Cotham continued, “After extensive review, I believe this bill strikes a reasonable balance on the abortion issue and represents a middle ground that anyone not holding one of the two extremist positions can support.”
“This legislation gives women continued access to elective abortions during the first trimester of a pregnancy in consultation with their doctor. This is the timeframe when most abortions occur. However, this bill ends elective late term abortions in North Carolina. While crucially providing exceptions for rape, incest, severe fetal abnormalities, and to protect the life of the mother. Women continue to be guaranteed unrestricted care in the event of a miscarriage or ectopic pregnancy.
“I insisted that any abortion legislation include meaningful support and protections to mothers and children to give them the best chance at a good life. This bill provides hundreds of millions of dollars in support for paid parental leave, maternal healthcare, foster care, contraception, and community college tuition and job placement supports to ensure that women and their children have choices, protections and pathways to success.
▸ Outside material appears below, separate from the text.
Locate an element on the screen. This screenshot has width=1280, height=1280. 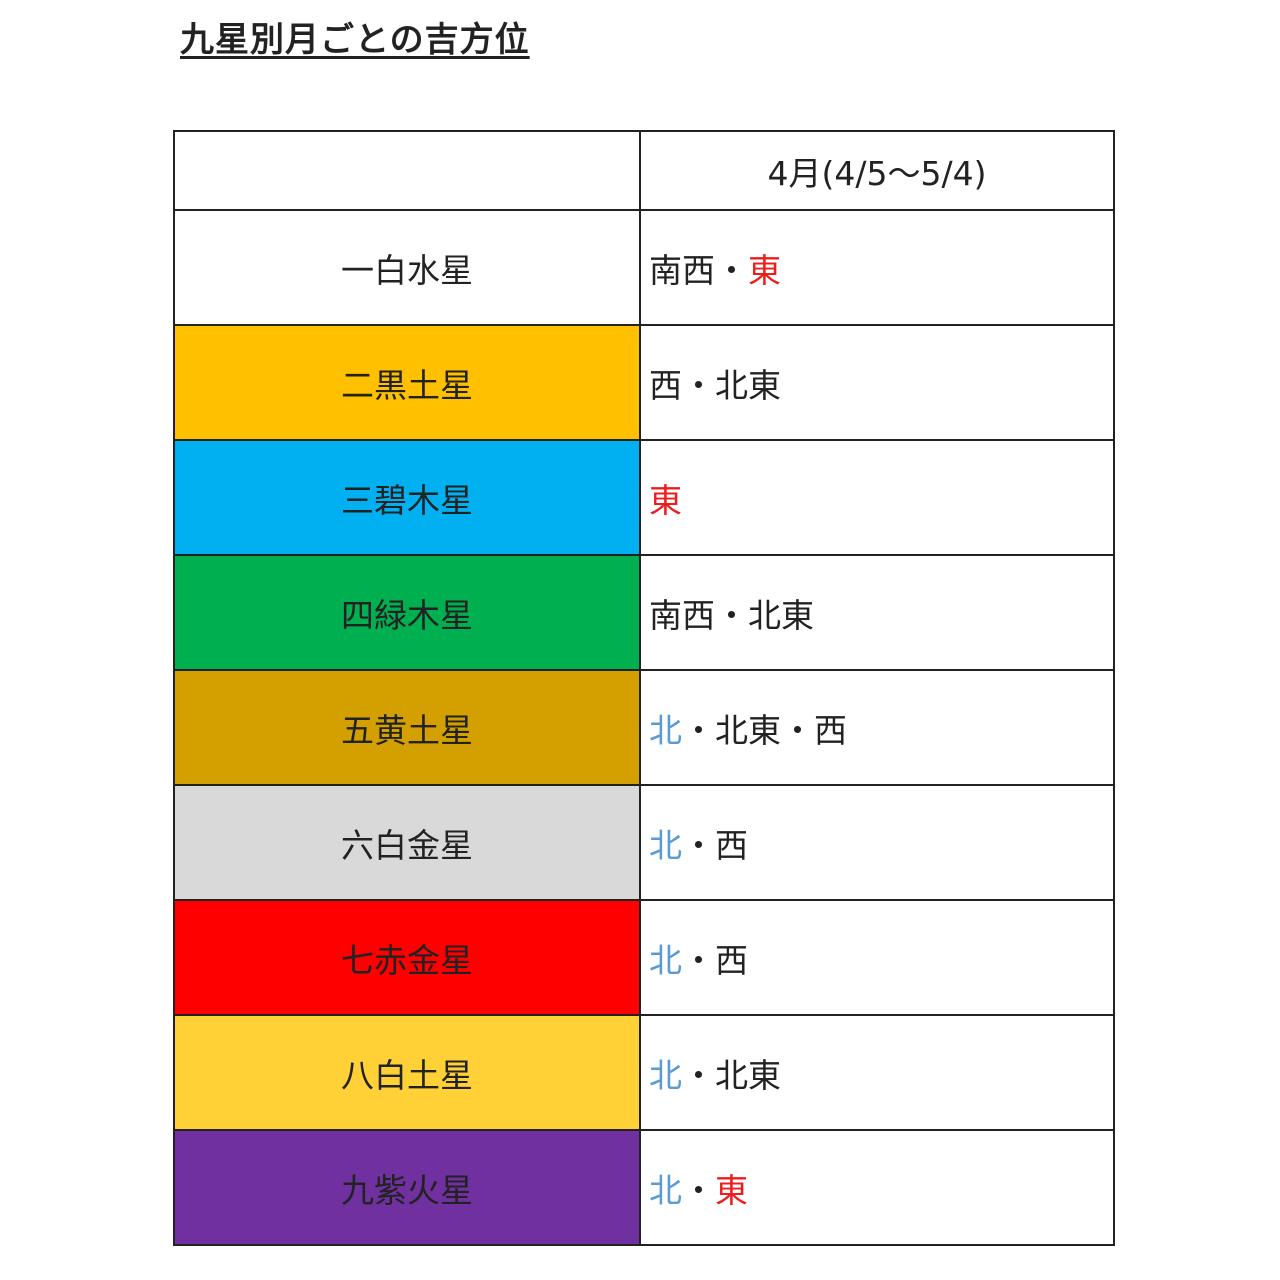
table-row: 八白土星 北・北東 is located at coordinates (644, 1072).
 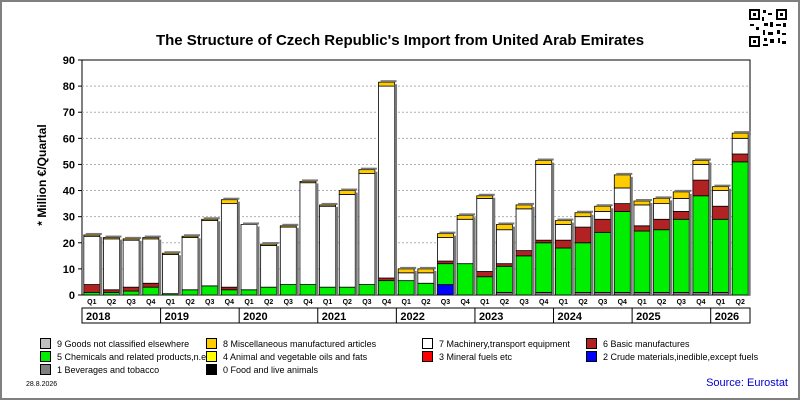 I want to click on year-label: 2018, so click(x=98, y=317).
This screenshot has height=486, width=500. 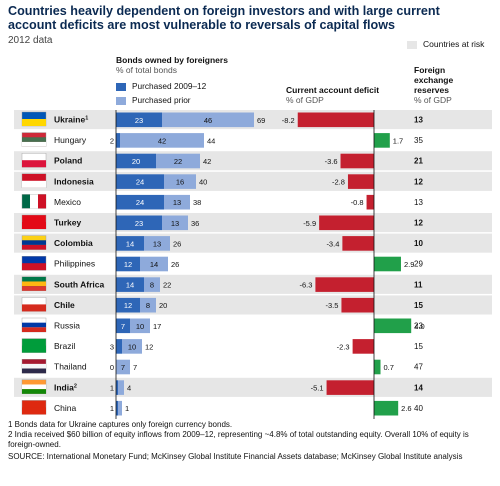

Finally, this bill provides important protections to mothers and children by keeping weapons out of the hands of domestic abusers and ensuring sexual child predators have lifetime GPS monitoring and tracking.
“Some call me a hypocrite since I voted for this bill,” Cotham said in closing. “They presume to know my story. As I said at the time, I had an ectopic pregnancy that sadly ended in miscarriage, not an elective abortion. In fact, Senate Bill 20 affirms the life-saving care I received in that dire situation. It was very important to me that this legislation protects all women going through a miscarriage or other complications – and it most certainly does.”
Attorney General Josh Stein, who is running for governor in 2024, also put out a brief statement that said “This bill is about controlling women and taking away their freedoms. And they are not done yet. They will keep coming until they completely ban abortion in every instance. We can’t let them.”
Stein went on to say that “despite this defeat, we will keep fighting at every turn. Our freedoms are too important to ever give up.”
Other reactions came from the North Carolina Republican Party (NCGOP) and the NC Values Coalition, a conservative organization based in the Charlotte area whose members turned out in large numbers to support the override votes.
“The voters of North Carolina have rejected the radical abortion-on-demand position of Roy Cooper, Josh Stein, and the Democrat Party,” said NCGOP Chairman Michael Whatley. “I commend our Republican-led General Assembly for overriding Gov. Cooper’s veto of this balanced and widely-supported legislation and moving forward to protect life in North Carolina.”
“Today marks the beginning of North Carolina’s first real step towards becoming a pro-life state as the ‘Care for Women, Children and Families Act’ becomes law of the land,” NC Values Coalition Executive Director Tami Fitzgerald said in a press release. “Pro-life North Carolinians have waited over 50 years to roll back the gestational age for sanctioned killing of pre-born children. With this veto override, legislators have rejected Governor Cooper’s extreme, unreasonable position of abortion without restriction up to birth.